• **What you are asked to do**:
Transcribe the stretch of rows from the line that contains "Where should I click to: Click edit" through the line that contains "point(287,148)", including both of those lines, and leave the pictures out of your answer.

• **Stored records**:

-- Start --

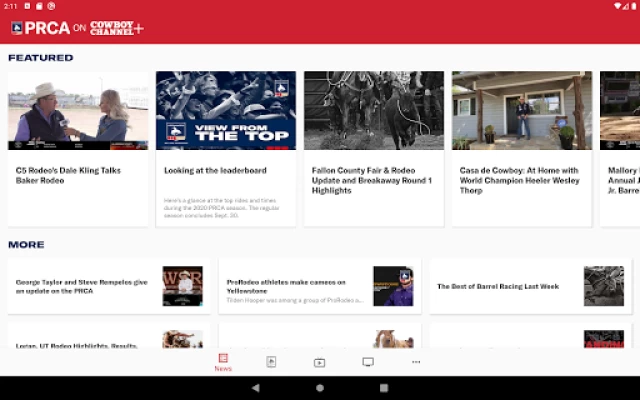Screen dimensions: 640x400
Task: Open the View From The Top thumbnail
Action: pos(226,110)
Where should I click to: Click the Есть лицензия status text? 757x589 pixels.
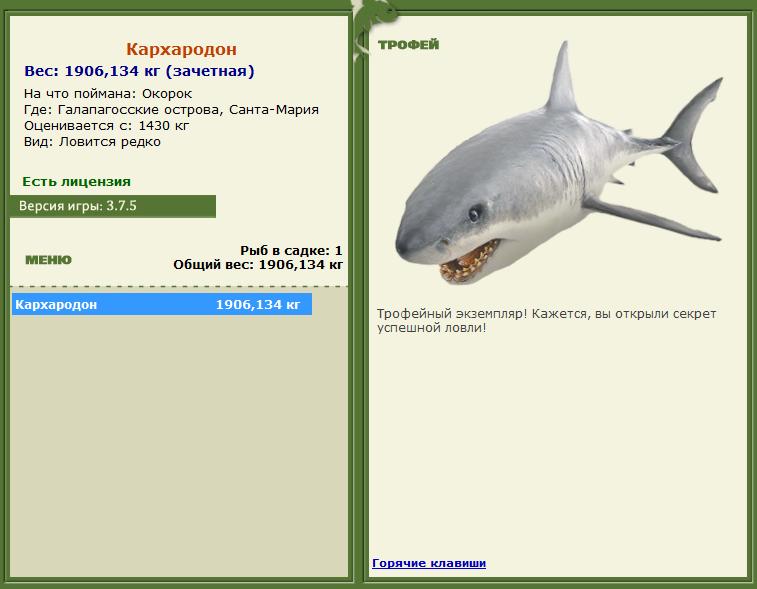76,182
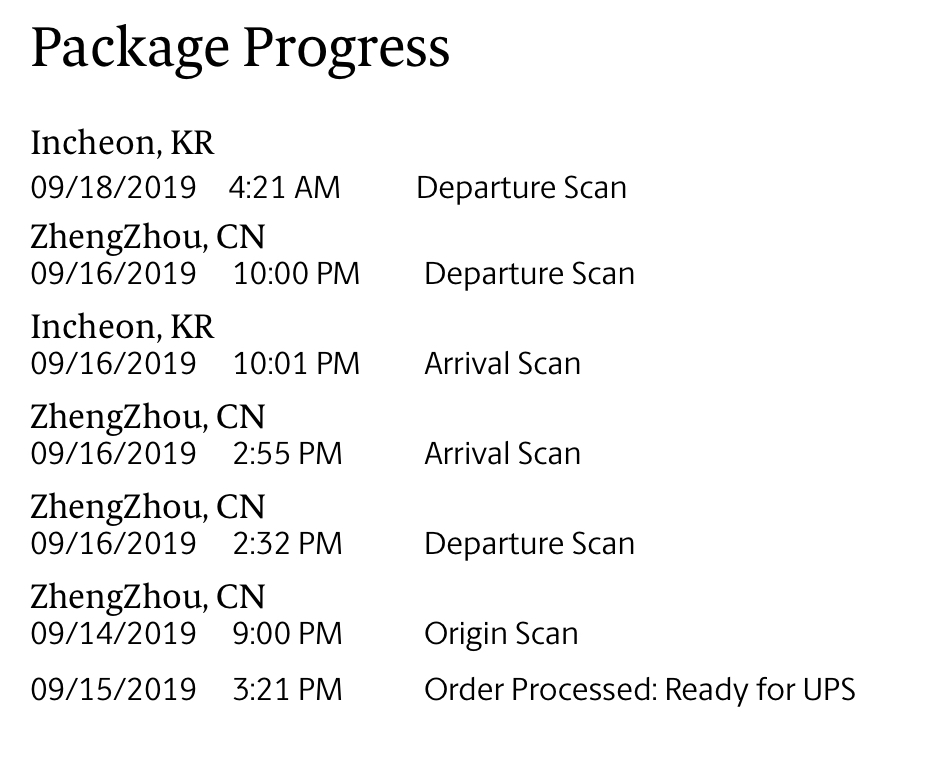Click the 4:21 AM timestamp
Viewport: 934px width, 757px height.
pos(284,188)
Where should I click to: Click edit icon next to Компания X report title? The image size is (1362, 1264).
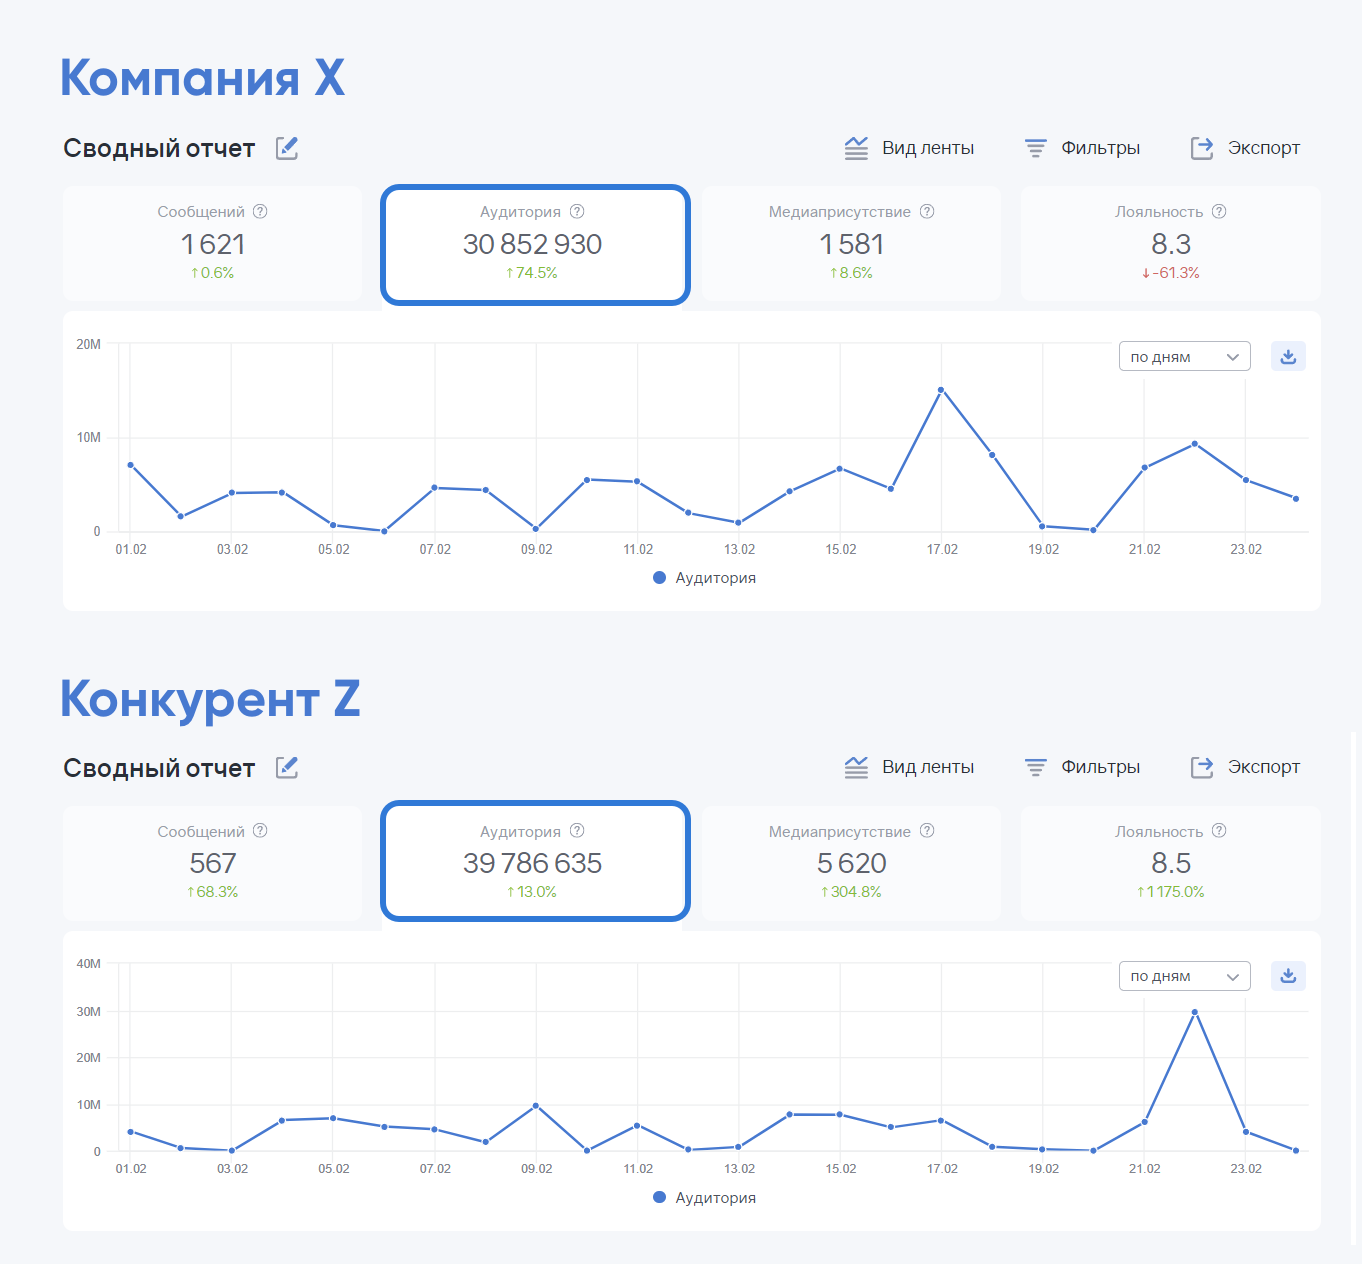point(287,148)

-- End --
-- Start --

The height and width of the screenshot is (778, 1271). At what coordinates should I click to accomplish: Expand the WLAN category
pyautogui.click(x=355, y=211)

-- End --
-- Start --

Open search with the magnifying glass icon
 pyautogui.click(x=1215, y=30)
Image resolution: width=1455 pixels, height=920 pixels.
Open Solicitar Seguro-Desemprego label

-- End --

• **Exercise result**:
Where should I click to: Click edit icon next to Компания X report title? The image size is (1362, 1264).
point(287,148)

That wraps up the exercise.